ROME (CNS) — About half of the U.S. seminarians and priests living at the Pontifical North American College and the Casa Santa Maria in Rome have left the locked-down city, the rector said. (Editor’s Note: As of March 15, the Diocese of Rochester seminarians Aaron Kelly and Sean Bassler, who are studying at the Pontifical North American College, remain in Rome.)
At the NAC, the seminary on the Janiculum Hill overlooking the Vatican, 92 seminarians remained as of March 16, Father Peter C. Harman, the rector, told Catholic News Service. The enrollment this year was 192, he said.
“Thanks be to God that our priests and seminarians remain in good health and spirits,” the NAC posted on its Facebook page March 14. “About one-half of the residents of the Casa Santa Maria and the seminary campus have remained in Rome.”

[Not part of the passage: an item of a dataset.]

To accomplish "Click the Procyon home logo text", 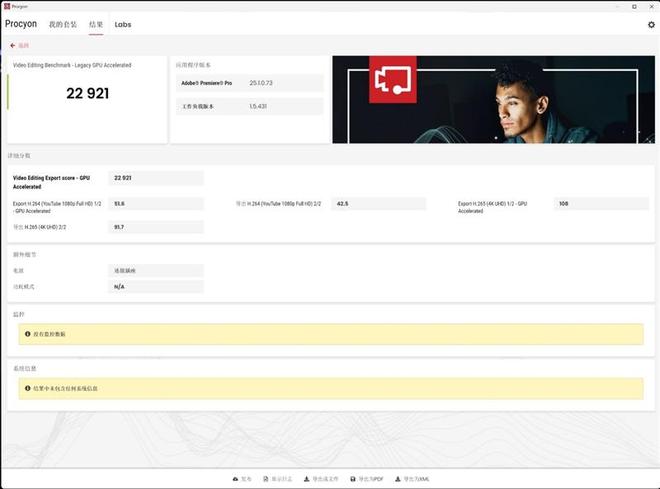I will point(21,24).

“Classes taken remotely through the internet, regular and added activities, and our common prayer together are keeping us focused,” the post said. “We have the supplies and plans to get through this aggressive precautionary quarantine in Italy.”
Some students began leaving soon after classes at all universities, including the pontifical universities in Rome, closed March 5 in an attempt to slow the spread of the coronavirus. Contacted by CNS the next day, officials of the NAC declined to comment on the decision of students, their bishops and their vocations directors about returning to the United States or remaining in Rome.
Many of those who left did so March 11-12, Father Harman told CNS in an email March 16.
Italy began a nationwide lockdown March 10, although it allowed shops, coffee bars and restaurants to stay open until 6 p.m. Two days later, the government tightened the measures, allowing only grocery stores, pharmacies and newsstands to remain open. While taking steps to ensure people stayed home, the measures still allow Italians and foreigners to get on trains or planes to get home.
The ban on travelers from Europe entering the United States was announced by President Donald Trump March 12 and went into effect the following day. U.S. citizens living in or visiting Europe are exempt from the ban, although many flights to the United States have been canceled and planes coming from Europe may land only at designated airports equipped to do a health screening of passengers entering the country.
Father Harman told CNS none of the students who left were forced to go. “Those whose bishops and vocation directors desired their students to come home were allowed.”
Meanwhile, on the big campus on the Rome hill, “we are obeying the Italian requirements for separation from the outside.”
Most of the students who stayed at the NAC, he said, decided “they would rather be here with each other, with the resources, sacraments, library, Wi-Fi, food service, etc. than be on a quarantine at home alone.”